In GNSS and RTK systems, multiple timing metrics are used to describe receiver behavior during startup, reset, or recovery from signal interruptions. Among these, Time To First Fix (TTFF) and Time To First Ambiguity Fix (TTFAF) are the most common. Although they sound similar, they describe fundamentally different phases of the positioning process and should not be used interchangeably.

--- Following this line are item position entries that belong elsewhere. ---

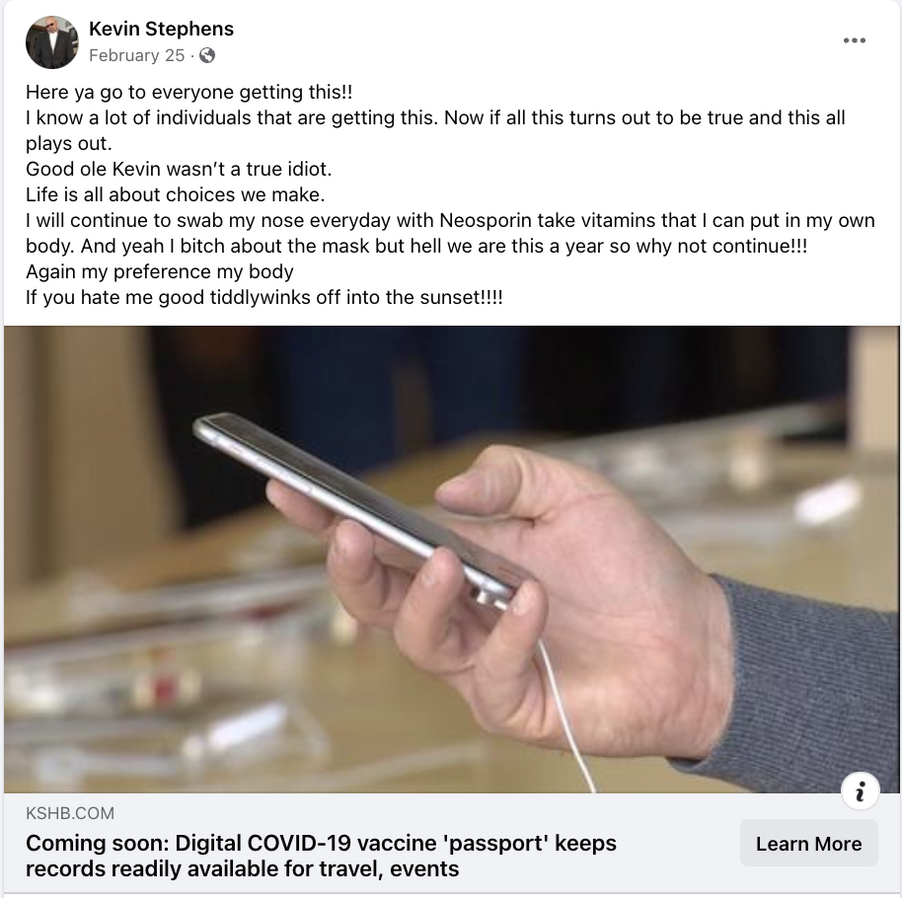Open the February 25 post timestamp
Screen dimensions: 902x898
[137, 55]
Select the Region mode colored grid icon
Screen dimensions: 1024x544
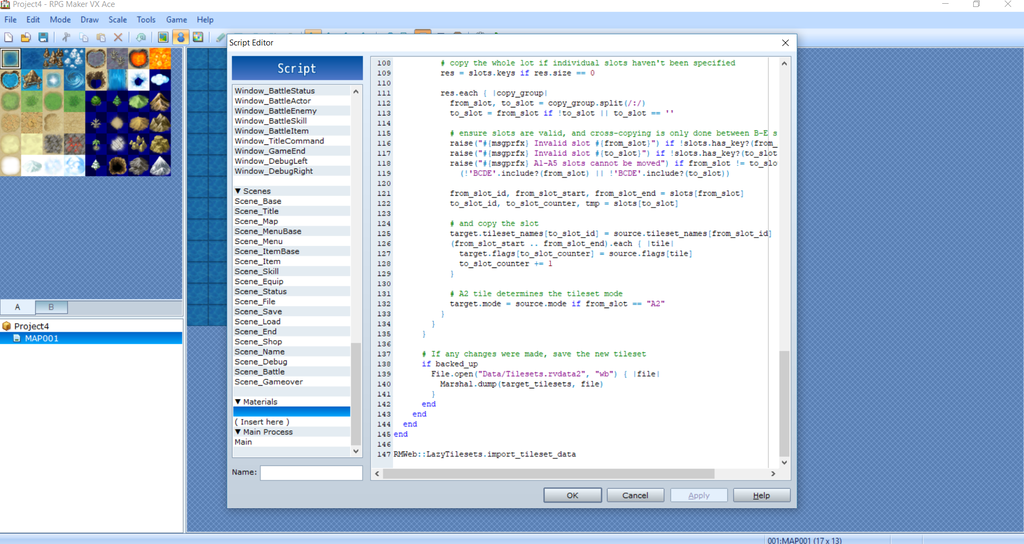point(198,37)
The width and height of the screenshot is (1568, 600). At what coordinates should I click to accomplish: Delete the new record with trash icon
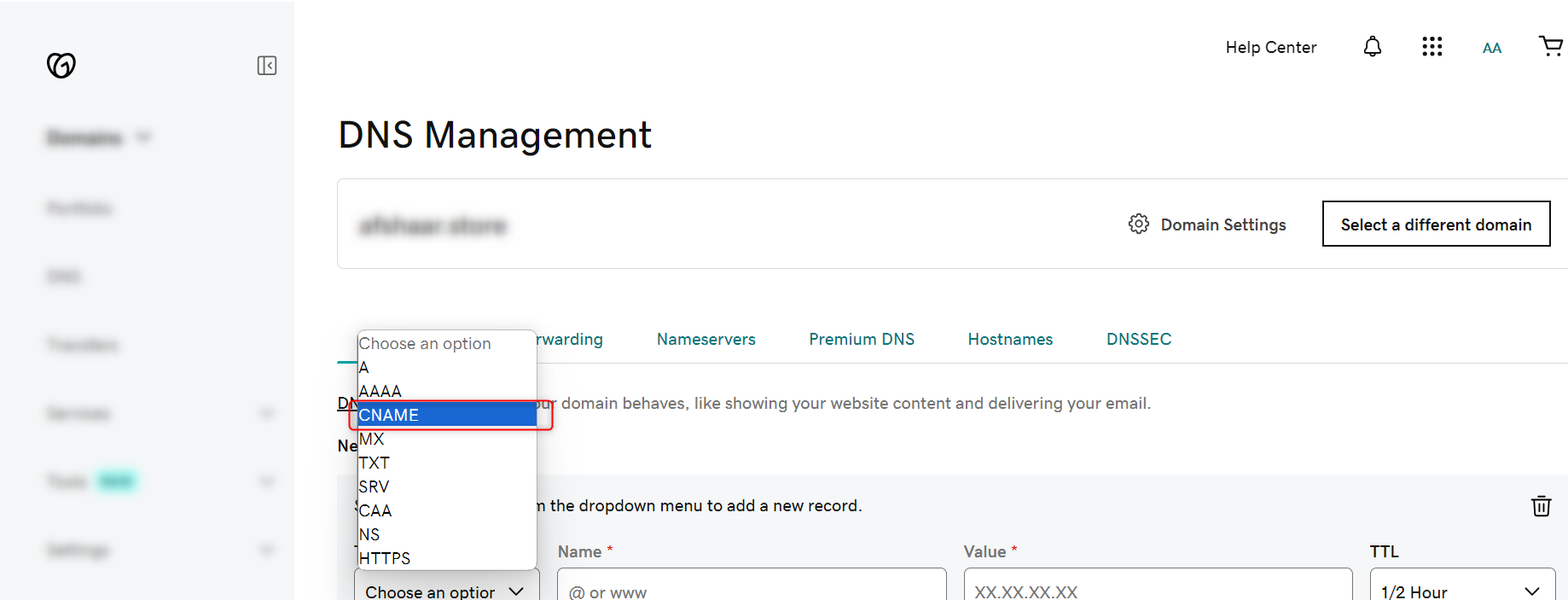(1541, 506)
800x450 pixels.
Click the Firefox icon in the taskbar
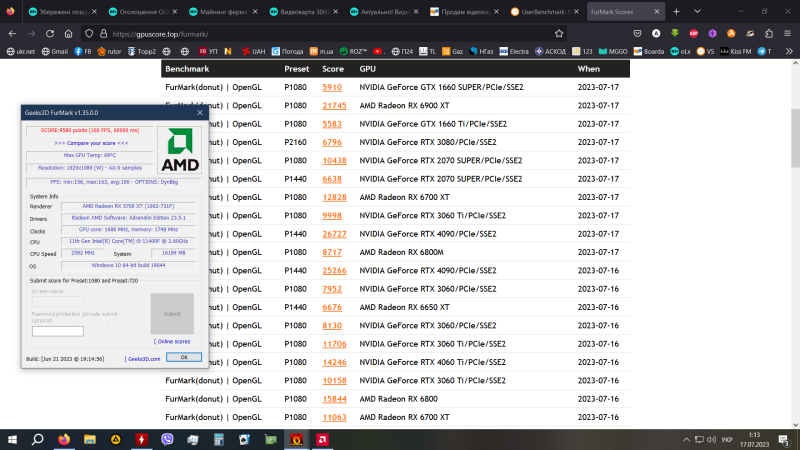64,438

This article explains what each metric represents, how TTFAF is measured, and why clear terminology is essential when discussing high‑precision GNSS performance.
Time To First Fix (TTFF)
Time To First Fix (TTFF) describes how long a GNSS receiver takes to produce its first valid position solution after being powered on or reset. This includes satellite signal acquisition, decoding of navigation data such as time and ephemeris, and computation of a position, velocity, and time (PVT) solution. TTFF is therefore a general startup metric that reflects how quickly a receiver can provide an initial position from a user’s perspective. Importantly, TTFF does not imply any particular level of accuracy. A receiver may report a fix very quickly, but that fix may only be accurate to the meter level.
Time To First Ambiguity Fix (TTFAF)
Time To First Ambiguity Fix (TTFAF) measures something fundamentally different. TTFAF describes the time required for a receiver’s carrier‑phase ambiguity resolution algorithm to converge and resolve integer ambiguities, resulting in an RTK fixed solution. Unlike TTFF, TTFAF is not a startup metric. It applies once the receiver is already initialized, tracking satellites, and receiving correction data, and it ends when the first RTK fixed solution is achieved. Because ambiguity resolution is a discrete algorithmic event, TTFAF is a precise and repeatable measure of high‑precision GNSS performance.
How TTFAF Is Measured
To ensure that TTFAF reflects only ambiguity resolution behavior, it is typically measured using repeated hot starts. In a hot start, position, time, and ephemeris information are preserved, which excludes satellite acquisition and navigation message decoding from the measurement. This isolates the ambiguity resolution process as the only variable. By performing many hot starts, a statistically meaningful dataset can be collected, allowing TTFAF to be evaluated not only in terms of average performance but also in terms of reliability and repeatability. For this reason, TTFAF is commonly reported using percentile metrics such as p50, p90, or p95 rather than a single value.
Summary
TTFF and TTFAF serve different purposes and must be interpreted accordingly. TTFF describes how quickly a receiver delivers its first navigation solution, while TTFAF describes how quickly carrier‑phase ambiguities are resolved and a fixed RTK solution is achieved.